## [TASK DETAILS]
Counting from the line that holds "Click the System Reserved (G:) drive icon", return each line exactly, through and including the last line of the entries.
++++ INFORMATION
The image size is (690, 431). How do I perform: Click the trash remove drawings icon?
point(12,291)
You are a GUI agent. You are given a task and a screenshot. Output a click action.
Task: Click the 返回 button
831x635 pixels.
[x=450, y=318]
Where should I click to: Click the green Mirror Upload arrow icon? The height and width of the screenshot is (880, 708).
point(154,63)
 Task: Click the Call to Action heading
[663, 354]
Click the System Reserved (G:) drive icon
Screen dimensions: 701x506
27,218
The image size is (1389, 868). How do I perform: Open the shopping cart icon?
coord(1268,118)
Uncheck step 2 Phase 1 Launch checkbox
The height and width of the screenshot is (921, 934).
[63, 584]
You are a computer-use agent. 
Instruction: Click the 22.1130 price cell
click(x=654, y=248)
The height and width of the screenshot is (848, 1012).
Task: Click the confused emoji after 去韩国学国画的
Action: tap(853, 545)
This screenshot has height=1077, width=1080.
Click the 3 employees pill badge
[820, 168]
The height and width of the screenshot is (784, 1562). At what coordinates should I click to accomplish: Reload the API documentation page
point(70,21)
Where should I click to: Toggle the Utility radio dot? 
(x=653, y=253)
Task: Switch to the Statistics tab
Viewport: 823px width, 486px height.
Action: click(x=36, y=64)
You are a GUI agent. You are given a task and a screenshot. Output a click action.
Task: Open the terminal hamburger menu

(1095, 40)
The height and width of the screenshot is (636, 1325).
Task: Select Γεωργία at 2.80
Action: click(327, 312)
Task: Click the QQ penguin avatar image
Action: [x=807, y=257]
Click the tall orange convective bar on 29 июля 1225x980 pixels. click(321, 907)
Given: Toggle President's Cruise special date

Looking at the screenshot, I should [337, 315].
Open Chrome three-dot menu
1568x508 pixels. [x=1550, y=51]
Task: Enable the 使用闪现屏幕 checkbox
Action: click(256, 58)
++++++++
## [WRITTEN SOLUTION]
Click the System Reserved (G:) drive icon
Screen dimensions: 701x506
27,218
The image size is (1389, 868). How do I perform: Open the shopping cart icon?
coord(1268,118)
Uncheck step 2 Phase 1 Launch checkbox
The height and width of the screenshot is (921, 934).
[63, 584]
You are a computer-use agent. 
Instruction: Click the 22.1130 price cell
click(x=654, y=248)
The height and width of the screenshot is (848, 1012).
Task: Click the confused emoji after 去韩国学国画的
Action: tap(853, 545)
This screenshot has height=1077, width=1080.
Click the 3 employees pill badge
[820, 168]
The height and width of the screenshot is (784, 1562). At what coordinates should I click to accomplish: Reload the API documentation page
point(70,21)
Where should I click to: Toggle the Utility radio dot? 
(x=653, y=253)
Task: Switch to the Statistics tab
Viewport: 823px width, 486px height.
Action: click(x=36, y=64)
You are a GUI agent. You are given a task and a screenshot. Output a click action.
Task: Open the terminal hamburger menu

(1095, 40)
The height and width of the screenshot is (636, 1325).
Task: Select Γεωργία at 2.80
Action: click(327, 312)
Task: Click the QQ penguin avatar image
Action: [x=807, y=257]
Click the tall orange convective bar on 29 июля 1225x980 pixels. click(321, 907)
Given: Toggle President's Cruise special date

Looking at the screenshot, I should [337, 315].
Open Chrome three-dot menu
1568x508 pixels. [x=1550, y=51]
Task: Enable the 使用闪现屏幕 checkbox
Action: click(256, 58)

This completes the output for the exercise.